David Smith had it figured out — or so he thought. When he worked at Quest Diagnostics in Florida as a facilities manager, he was also siphoning funds from the company.
From 2001 to 2008, Smith began submitting expense reports to Quest with fake invoices from fake shell companies he also created. He also forged the signatures of his two supervisors. This way, the diagnostics laboratory could see that these payment requests were approved and that he deserved the reimbursement.
Eventually, Quest found out about the forgery. Fortunately, it decided to conduct a more in-depth investigation into the submitted reports. By 2008—or seven years since he began committing fraud — he had already stolen over $1.3 million.
Smith was smart to admit his crimes and, interestingly, received a much lesser penalty than over a hundred years of imprisonment. Still, some experts couldn’t help but also blame Quest.
Some said that the laboratory failed to assign upper management that could double-check the report besides the supervisors. Others, meanwhile, cited what seemed to be the lack of proper auditing in the business.
Nevertheless, if one can sum up these allegations against Quest, it seemed the blame falls on its failure to hire the right people.
If only it considered hiring employment verification service providers, for example, its HR team could have determined properly if Smith’s actions already had a precedent — that is, did it try to steal from his previous employment?
Second, it could have hired qualified supervisors, managers, and yes, auditors, who are diligent to do the work, prudent in their output, and proactive in suggesting policies that protect the business.
On the other hand, it’s equally wise to know the answer to the all-important question in this story: why do some employees steal from their company anyway?
Why Employees Steal
The available data about workplace theft is staggering and probably even surprising for many companies. In a report by Gurudain Singh Khalsa, this crime is responsible for:
- At least $50 billion losses a year
- Over 40 percent of retail shrinkage annually
- A whopping 80 percent of bank losses
- Around 33 percent of bankruptcies
In fact, stealing in the workplace is so pervasive that companies are likely to lose more from this than from shoplifting, whose possible attributable loss is $30 billion a year. Even worse, inside jobs cases have been increasing annually by 15 percent.
Now, as to why employees end up stealing from the coffers of the businesses that feed them, the reasons can actually vary. In one of the surveys shared by Fast Company, almost 70 percent of the 1,000 respondents confessed to having stolen something from the workplace.
About 24 percent said that they thought the company wouldn’t notice anything missing. Think, for instance, employees who “accidentally” brought home office supplies like pens and papers. These are so small an item that companies don’t perform any inventory on them.
However, imagine the pen costs $1, and at least 50 employees steal it, say, every week. That is still equal to $2,400 losses for the business in one year alone.

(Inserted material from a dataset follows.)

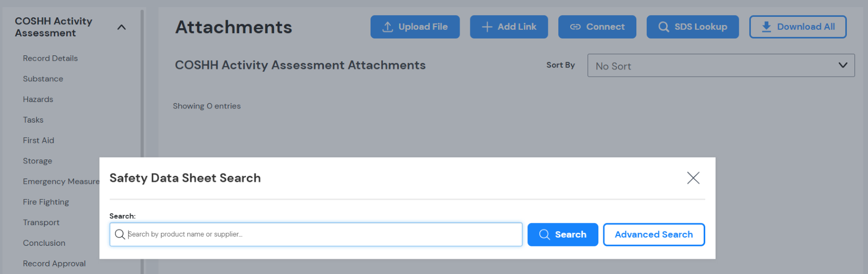Open Advanced Search options

pos(654,234)
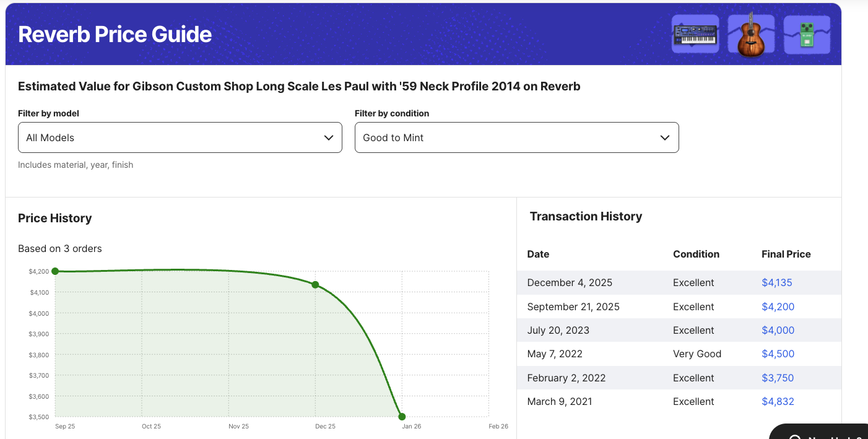Screen dimensions: 868x439
Task: Click the Reverb Price Guide heading
Action: pos(115,34)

Meanwhile, over 20 percent of the respondents claimed they weren’t paid enough. It might then suggest that any amount or object they had stolen was merely to bring their compensation to the level they think they deserve.
Lastly, fewer than 15 percent shared that they stole because they couldn’t afford an item while 13 percent blamed it on a rude boss.
Let’s highlight the last result because although the percentage is small, payback is actually one of the common reasons for stealing in the workplace. Fraud makes everything even.
When It’s Really Personal
In his report, Khalsa also pointed out another potential reason for workplace theft: vices such as drugs and gambling. A 2016 study seemed to corroborate it.
The research published in International Gambling Studies looked into different sources to determine how compulsive gamblers can end up becoming embezzlers. The team interviewed at least 18 informants, including therapists who specialize in gambling and support societies. They also referred to various newspaper articles.
Their analysis showed that employees who excessively gamble will find themselves in a gradual downward spiral, although there are two major reasons they steal: finance their habits or pay off their debts.
Usually, these employees will start their vices using their income. When that won’t be enough, they dip into the family’s savings and, later, into other assets they can sell.
When they need more money, these people may borrow from friends and co-workers. Eventually, they will show signs of fraud, including writing bad checks or filling out expense reports or invoices with incorrect amounts.
Overall, employee theft is already ingrained in most businesses that they’re less likely to avoid it. But they can send a stern message to those who might be thinking of doing it through clear policies and penalties.
Moreover, HR may need to do more than rely on every hire’s résumé. They may have to delve deeper into their work history through professional background checks, especially if these employees will have access to money.